* WHAT YOU SHOULD DO: Search the listing for the string "width". Copy every line that has it.

* INPUT DATA:
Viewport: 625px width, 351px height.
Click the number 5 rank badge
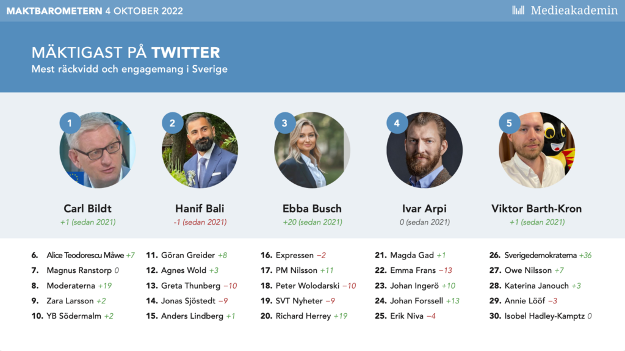click(x=509, y=123)
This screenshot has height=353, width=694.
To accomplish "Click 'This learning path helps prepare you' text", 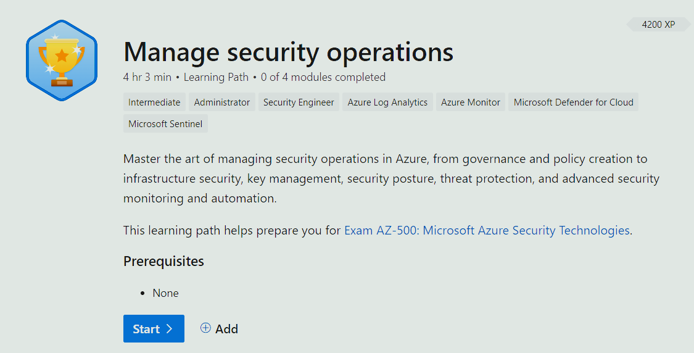I will [x=232, y=231].
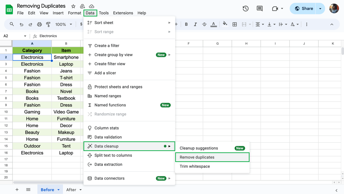344x194 pixels.
Task: Expand the Share button dropdown arrow
Action: 320,9
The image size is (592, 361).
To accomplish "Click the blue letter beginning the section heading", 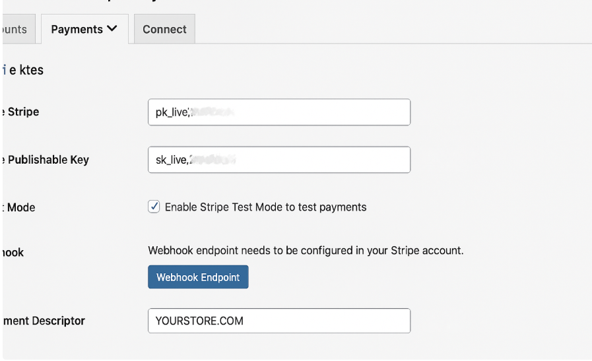I will coord(5,70).
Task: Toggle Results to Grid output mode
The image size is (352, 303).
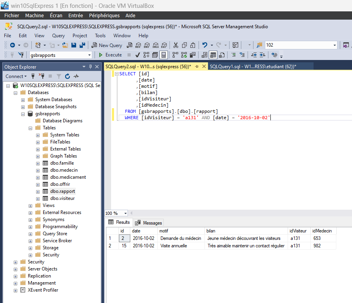Action: tap(213, 55)
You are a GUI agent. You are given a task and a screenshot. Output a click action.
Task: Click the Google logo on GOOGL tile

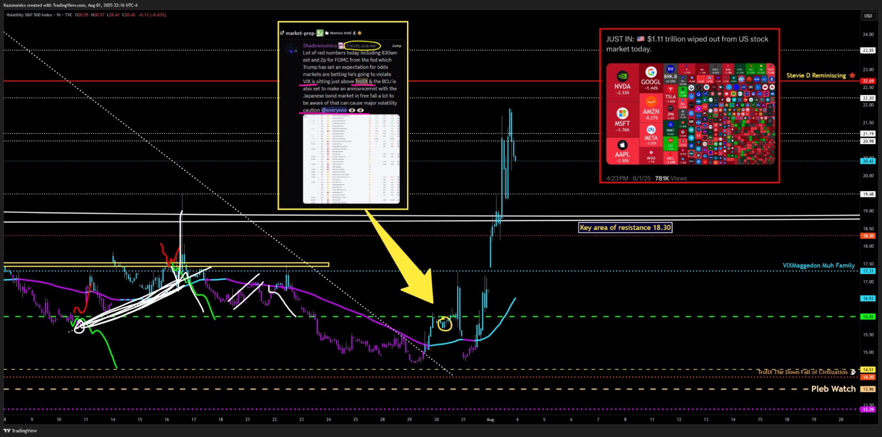651,72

* TASK OUTPUT:
Viewport: 625px width, 351px height.
This screenshot has height=353, width=694.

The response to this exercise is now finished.